**Task statement:**
Rework the herbal-cure fraud article, starting at the words "The cost of" and stopping after "the bogus cure.". Put "potions" in place of "nostrums".
*** Opening of Text block ***
Prosecutors said Daniel had used her status as a minister to create trust within the evangelical Christian community. 

At her clinic and via the Trinity Broadcasting Network, Daniel promised cures for illnesses from Alzheimer's disease to terminal cancer. 

Her secret: remedies like "C-Extract" created from herbs gathered around the world, then blended for each individual patient. 

But a chemical analysis by prosecutors found such ingredients as beef extract flavoring and sunscreen preservative, none of which could cure disease. 

The cost of such nostrums ranged from $4,270 a week to between $120,000 and $150,000 for a six-month treatment, prosecutors said. 

"They were encouraged to fly to Mission Hills. Stay in a flea-ridden motel. And spend the last few months of their lives drinking a foul concoction ... that tasted like sewage water," Johns said. 

Daniel and her employees induced 55 victims to send roughly $1 million to the Sonrise clinic, most of whom died within three to six months after the bogus cure. 

One of them was 33-year-old Paula Middlebrooks, a married mother of two from Smiths, Ala. 

Diagnosed with metastatic breast cancer, she contacted the Sunrise clinic after her dentist told her his wife had taken the cure - and would soon come home cancer free. 

After visiting the clinic, Daniel told the devout Baptist that chemotherapy wouldn't help. 

The doctor said she'd need her herbal treatment to shrink the tumors and kill her cancer cells. 

Family members said they had bake sales, yard sales and sold everything they had to pay up to $100,000 for bogus treatments. Middlebrooks' sister, Tammie Fleming, even quit her job to work in Chatsworth to be with Paula. 

For nearly six months, Middlebrooks drank the herbal treatments daily while joining Daniel for Sunday services. 

"It literally looked like mud," said Fleming, 45, of Raeford, N.C., of Daniel's herbal brew. "It was horrible. We were told it would work, that my sister would be cancer-free." 

While in church one day, she complained to the physician-minister of intense and enduring pain.   

"She said, `The pain is all in your head,"' Fleming recalled, adding that each patient was told to pay up at the clinic each Monday, or be turned down for further treatments. 

In 2002, Daniel pronounced Paula Middlebrooks cancer free at a party held for clinic patients. By then, the cancer had in fact spread from her breasts to her bones and brain. 

"She brainwashed them. She brainwashed us all," Fleming said. "She sent my sister home cancer free on March 15, 2002. On April 10, Paula passed away." 

Another of her victims, Margaret Antwi, who traveled from Africa, was diagnosed with melanoma in 2003. Her daughter, Christiana Kwakye, was channel surfing one night after spending hours by her mother's hospital bed when she came across a testimonial about Daniel's treatment.

Kwakye, 41, of Minneapolis, cobbled together money with her four siblings and paid about $3,500 for a shipment sent from Daniel's offices. Antwi drank the brown liquid and soon after Kwakye called a number and prayed with a woman on the other line.

"At that stage you do anything," Kwakye said, trying to explain why they entrusted Daniel. "I should have known better. My mental state wasn't clear at that time."
*** Close of Text block ***
*** Opening of Supplied material ***
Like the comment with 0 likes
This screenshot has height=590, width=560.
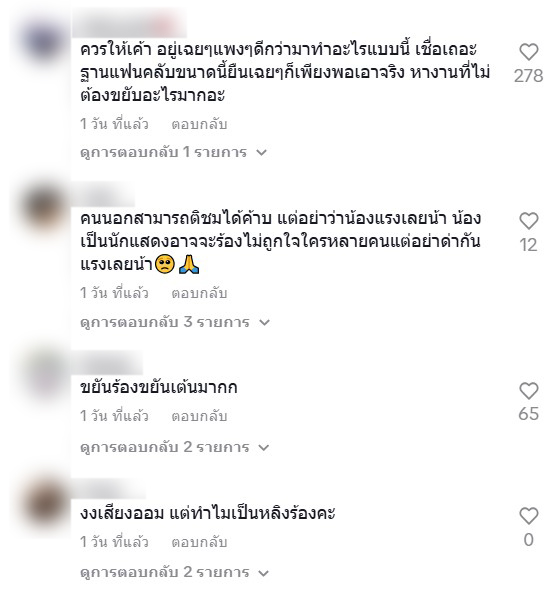[529, 515]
*** Close of Supplied material ***
**Exercise solution:**
The cost of such potions ranged from $4,270 a week to between $120,000 and $150,000 for a six-month treatment, prosecutors said. 

"They were encouraged to fly to Mission Hills. Stay in a flea-ridden motel. And spend the last few months of their lives drinking a foul concoction ... that tasted like sewage water," Johns said. 

Daniel and her employees induced 55 victims to send roughly $1 million to the Sonrise clinic, most of whom died within three to six months after the bogus cure.